§ **Items listed in a dataset**
--------------------
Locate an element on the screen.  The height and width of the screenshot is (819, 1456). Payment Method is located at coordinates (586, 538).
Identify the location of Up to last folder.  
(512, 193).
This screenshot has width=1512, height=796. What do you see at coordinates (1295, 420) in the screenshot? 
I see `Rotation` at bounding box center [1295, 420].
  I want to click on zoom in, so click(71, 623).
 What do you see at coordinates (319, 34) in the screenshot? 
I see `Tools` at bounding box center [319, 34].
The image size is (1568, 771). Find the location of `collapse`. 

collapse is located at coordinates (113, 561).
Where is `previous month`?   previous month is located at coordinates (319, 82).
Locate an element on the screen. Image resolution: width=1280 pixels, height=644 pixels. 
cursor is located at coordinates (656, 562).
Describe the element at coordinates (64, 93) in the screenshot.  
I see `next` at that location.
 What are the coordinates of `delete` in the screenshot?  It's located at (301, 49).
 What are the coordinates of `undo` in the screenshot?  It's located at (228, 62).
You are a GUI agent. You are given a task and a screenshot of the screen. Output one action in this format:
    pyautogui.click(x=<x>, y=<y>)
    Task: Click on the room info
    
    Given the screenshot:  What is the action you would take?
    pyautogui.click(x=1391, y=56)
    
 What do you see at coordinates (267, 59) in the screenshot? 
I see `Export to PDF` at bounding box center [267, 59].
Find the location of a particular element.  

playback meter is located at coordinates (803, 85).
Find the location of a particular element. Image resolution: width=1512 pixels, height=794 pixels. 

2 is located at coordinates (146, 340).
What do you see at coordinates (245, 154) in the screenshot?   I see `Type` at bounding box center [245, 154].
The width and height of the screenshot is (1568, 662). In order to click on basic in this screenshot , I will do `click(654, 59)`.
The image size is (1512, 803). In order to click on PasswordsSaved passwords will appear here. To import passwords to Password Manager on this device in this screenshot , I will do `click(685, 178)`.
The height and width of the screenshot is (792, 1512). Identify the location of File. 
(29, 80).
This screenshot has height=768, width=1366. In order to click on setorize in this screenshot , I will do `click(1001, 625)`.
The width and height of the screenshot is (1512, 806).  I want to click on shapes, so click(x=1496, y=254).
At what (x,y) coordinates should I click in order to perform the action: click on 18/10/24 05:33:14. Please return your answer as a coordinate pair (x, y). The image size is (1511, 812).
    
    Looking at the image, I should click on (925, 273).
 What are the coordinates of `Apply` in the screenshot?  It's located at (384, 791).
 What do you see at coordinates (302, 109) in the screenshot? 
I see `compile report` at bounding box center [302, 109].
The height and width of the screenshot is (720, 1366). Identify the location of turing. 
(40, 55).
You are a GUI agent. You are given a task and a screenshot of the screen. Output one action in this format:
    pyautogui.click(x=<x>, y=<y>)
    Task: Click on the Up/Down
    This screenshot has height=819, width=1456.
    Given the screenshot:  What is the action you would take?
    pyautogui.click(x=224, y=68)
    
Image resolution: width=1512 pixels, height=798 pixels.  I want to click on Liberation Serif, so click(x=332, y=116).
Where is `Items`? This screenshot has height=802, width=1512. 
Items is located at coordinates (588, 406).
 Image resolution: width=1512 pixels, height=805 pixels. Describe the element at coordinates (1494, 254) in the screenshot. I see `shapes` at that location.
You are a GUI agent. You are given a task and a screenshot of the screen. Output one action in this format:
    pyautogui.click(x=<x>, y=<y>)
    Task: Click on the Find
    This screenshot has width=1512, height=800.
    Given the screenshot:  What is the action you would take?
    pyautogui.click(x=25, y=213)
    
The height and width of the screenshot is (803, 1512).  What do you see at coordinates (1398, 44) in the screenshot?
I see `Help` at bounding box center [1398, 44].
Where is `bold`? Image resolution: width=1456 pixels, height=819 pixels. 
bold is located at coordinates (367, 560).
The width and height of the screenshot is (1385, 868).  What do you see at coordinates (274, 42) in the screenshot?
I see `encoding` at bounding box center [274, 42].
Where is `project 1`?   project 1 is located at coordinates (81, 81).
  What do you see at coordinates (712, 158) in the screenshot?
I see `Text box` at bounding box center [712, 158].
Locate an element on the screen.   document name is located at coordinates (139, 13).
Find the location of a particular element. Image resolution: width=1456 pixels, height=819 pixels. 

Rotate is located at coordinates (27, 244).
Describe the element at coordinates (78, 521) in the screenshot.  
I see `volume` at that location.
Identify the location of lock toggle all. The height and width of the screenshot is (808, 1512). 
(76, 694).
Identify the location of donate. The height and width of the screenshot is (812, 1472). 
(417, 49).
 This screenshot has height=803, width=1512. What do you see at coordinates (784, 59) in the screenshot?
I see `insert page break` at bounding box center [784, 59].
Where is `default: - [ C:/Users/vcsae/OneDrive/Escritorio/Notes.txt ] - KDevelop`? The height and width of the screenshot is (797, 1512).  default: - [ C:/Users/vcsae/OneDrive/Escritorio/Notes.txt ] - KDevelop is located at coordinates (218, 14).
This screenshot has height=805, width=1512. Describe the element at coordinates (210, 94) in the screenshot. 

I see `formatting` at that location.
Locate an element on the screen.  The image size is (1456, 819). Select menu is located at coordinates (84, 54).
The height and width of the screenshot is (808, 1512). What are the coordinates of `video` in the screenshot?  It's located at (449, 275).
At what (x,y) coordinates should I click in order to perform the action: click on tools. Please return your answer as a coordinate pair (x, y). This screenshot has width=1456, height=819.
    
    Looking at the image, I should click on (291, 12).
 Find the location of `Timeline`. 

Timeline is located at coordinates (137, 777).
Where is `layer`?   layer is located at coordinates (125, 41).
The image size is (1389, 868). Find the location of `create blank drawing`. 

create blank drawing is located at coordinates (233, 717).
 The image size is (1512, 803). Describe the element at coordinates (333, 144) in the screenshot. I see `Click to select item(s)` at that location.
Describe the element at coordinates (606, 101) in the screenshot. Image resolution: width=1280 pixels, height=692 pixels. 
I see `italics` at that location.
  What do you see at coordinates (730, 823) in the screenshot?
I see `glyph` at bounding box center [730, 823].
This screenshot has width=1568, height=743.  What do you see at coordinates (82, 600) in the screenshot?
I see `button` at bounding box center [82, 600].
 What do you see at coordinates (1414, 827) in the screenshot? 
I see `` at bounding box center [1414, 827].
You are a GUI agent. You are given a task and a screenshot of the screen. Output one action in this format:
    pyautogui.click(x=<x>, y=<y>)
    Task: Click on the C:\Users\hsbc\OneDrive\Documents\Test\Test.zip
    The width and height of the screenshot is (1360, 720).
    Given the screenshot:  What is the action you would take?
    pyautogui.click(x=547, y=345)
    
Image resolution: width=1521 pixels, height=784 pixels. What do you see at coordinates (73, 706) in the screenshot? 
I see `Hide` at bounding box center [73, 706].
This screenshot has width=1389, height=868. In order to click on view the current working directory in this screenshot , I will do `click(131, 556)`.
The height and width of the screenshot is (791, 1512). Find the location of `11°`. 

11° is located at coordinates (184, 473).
--------------------
§ **Required task**
Return every line of the material above word for word, leaving nothing out and changing nothing.

§ **Solution to this task**
Locate an element on the screen.  The height and width of the screenshot is (819, 1456). Payment Method is located at coordinates (586, 538).
Identify the location of Up to last folder.  
(512, 193).
This screenshot has width=1512, height=796. What do you see at coordinates (1295, 420) in the screenshot? 
I see `Rotation` at bounding box center [1295, 420].
  I want to click on zoom in, so click(71, 623).
 What do you see at coordinates (319, 34) in the screenshot? 
I see `Tools` at bounding box center [319, 34].
The image size is (1568, 771). Find the location of `collapse`. 

collapse is located at coordinates (113, 561).
Where is `previous month`?   previous month is located at coordinates (319, 82).
Locate an element on the screen. Image resolution: width=1280 pixels, height=644 pixels. 
cursor is located at coordinates (656, 562).
Describe the element at coordinates (64, 93) in the screenshot.  
I see `next` at that location.
 What are the coordinates of `delete` in the screenshot?  It's located at (301, 49).
 What are the coordinates of `undo` in the screenshot?  It's located at (228, 62).
You are a GUI agent. You are given a task and a screenshot of the screen. Output one action in this format:
    pyautogui.click(x=<x>, y=<y>)
    Task: Click on the room info
    
    Given the screenshot:  What is the action you would take?
    pyautogui.click(x=1391, y=56)
    
 What do you see at coordinates (267, 59) in the screenshot? 
I see `Export to PDF` at bounding box center [267, 59].
Find the location of a particular element.  

playback meter is located at coordinates (803, 85).
Find the location of a particular element. Image resolution: width=1512 pixels, height=794 pixels. 

2 is located at coordinates (146, 340).
What do you see at coordinates (245, 154) in the screenshot?   I see `Type` at bounding box center [245, 154].
The width and height of the screenshot is (1568, 662). In order to click on basic in this screenshot , I will do `click(654, 59)`.
The image size is (1512, 803). In order to click on PasswordsSaved passwords will appear here. To import passwords to Password Manager on this device in this screenshot , I will do `click(685, 178)`.
The height and width of the screenshot is (792, 1512). Identify the location of File. 
(29, 80).
This screenshot has height=768, width=1366. In order to click on setorize in this screenshot , I will do `click(1001, 625)`.
The width and height of the screenshot is (1512, 806).  I want to click on shapes, so click(x=1496, y=254).
At what (x,y) coordinates should I click in order to perform the action: click on 18/10/24 05:33:14. Please return your answer as a coordinate pair (x, y). The image size is (1511, 812).
    
    Looking at the image, I should click on (925, 273).
 What are the coordinates of `Apply` in the screenshot?  It's located at (384, 791).
 What do you see at coordinates (302, 109) in the screenshot? 
I see `compile report` at bounding box center [302, 109].
The height and width of the screenshot is (720, 1366). Identify the location of turing. 
(40, 55).
You are a GUI agent. You are given a task and a screenshot of the screen. Output one action in this format:
    pyautogui.click(x=<x>, y=<y>)
    Task: Click on the Up/Down
    This screenshot has height=819, width=1456.
    Given the screenshot:  What is the action you would take?
    pyautogui.click(x=224, y=68)
    
Image resolution: width=1512 pixels, height=798 pixels.  I want to click on Liberation Serif, so click(x=332, y=116).
Where is `Items`? This screenshot has height=802, width=1512. 
Items is located at coordinates (588, 406).
 Image resolution: width=1512 pixels, height=805 pixels. Describe the element at coordinates (1494, 254) in the screenshot. I see `shapes` at that location.
You are a GUI agent. You are given a task and a screenshot of the screen. Output one action in this format:
    pyautogui.click(x=<x>, y=<y>)
    Task: Click on the Find
    This screenshot has width=1512, height=800.
    Given the screenshot:  What is the action you would take?
    pyautogui.click(x=25, y=213)
    
The height and width of the screenshot is (803, 1512).  What do you see at coordinates (1398, 44) in the screenshot?
I see `Help` at bounding box center [1398, 44].
Where is `bold`? Image resolution: width=1456 pixels, height=819 pixels. 
bold is located at coordinates (367, 560).
The width and height of the screenshot is (1385, 868).  What do you see at coordinates (274, 42) in the screenshot?
I see `encoding` at bounding box center [274, 42].
Where is `project 1`?   project 1 is located at coordinates (81, 81).
  What do you see at coordinates (712, 158) in the screenshot?
I see `Text box` at bounding box center [712, 158].
Locate an element on the screen.   document name is located at coordinates (139, 13).
Find the location of a particular element. Image resolution: width=1456 pixels, height=819 pixels. 

Rotate is located at coordinates (27, 244).
Describe the element at coordinates (78, 521) in the screenshot.  
I see `volume` at that location.
Identify the location of lock toggle all. The height and width of the screenshot is (808, 1512). 
(76, 694).
Identify the location of donate. The height and width of the screenshot is (812, 1472). 
(417, 49).
 This screenshot has height=803, width=1512. What do you see at coordinates (784, 59) in the screenshot?
I see `insert page break` at bounding box center [784, 59].
Where is `default: - [ C:/Users/vcsae/OneDrive/Escritorio/Notes.txt ] - KDevelop`? The height and width of the screenshot is (797, 1512).  default: - [ C:/Users/vcsae/OneDrive/Escritorio/Notes.txt ] - KDevelop is located at coordinates (218, 14).
This screenshot has height=805, width=1512. Describe the element at coordinates (210, 94) in the screenshot. 

I see `formatting` at that location.
Locate an element on the screen.  The image size is (1456, 819). Select menu is located at coordinates (84, 54).
The height and width of the screenshot is (808, 1512). What are the coordinates of `video` in the screenshot?  It's located at (449, 275).
At what (x,y) coordinates should I click in order to perform the action: click on tools. Please return your answer as a coordinate pair (x, y). This screenshot has width=1456, height=819.
    
    Looking at the image, I should click on (291, 12).
 Find the location of `Timeline`. 

Timeline is located at coordinates (137, 777).
Where is `layer`?   layer is located at coordinates (125, 41).
The image size is (1389, 868). Find the location of `create blank drawing`. 

create blank drawing is located at coordinates (233, 717).
 The image size is (1512, 803). Describe the element at coordinates (333, 144) in the screenshot. I see `Click to select item(s)` at that location.
Describe the element at coordinates (606, 101) in the screenshot. Image resolution: width=1280 pixels, height=692 pixels. 
I see `italics` at that location.
  What do you see at coordinates (730, 823) in the screenshot?
I see `glyph` at bounding box center [730, 823].
This screenshot has width=1568, height=743.  What do you see at coordinates (82, 600) in the screenshot?
I see `button` at bounding box center [82, 600].
 What do you see at coordinates (1414, 827) in the screenshot? 
I see `` at bounding box center [1414, 827].
You are a GUI agent. You are given a task and a screenshot of the screen. Output one action in this format:
    pyautogui.click(x=<x>, y=<y>)
    Task: Click on the C:\Users\hsbc\OneDrive\Documents\Test\Test.zip
    The width and height of the screenshot is (1360, 720).
    Given the screenshot:  What is the action you would take?
    pyautogui.click(x=547, y=345)
    
Image resolution: width=1521 pixels, height=784 pixels. What do you see at coordinates (73, 706) in the screenshot? 
I see `Hide` at bounding box center [73, 706].
This screenshot has width=1389, height=868. In order to click on view the current working directory in this screenshot , I will do `click(131, 556)`.
The height and width of the screenshot is (791, 1512). Find the location of `11°`. 

11° is located at coordinates (184, 473).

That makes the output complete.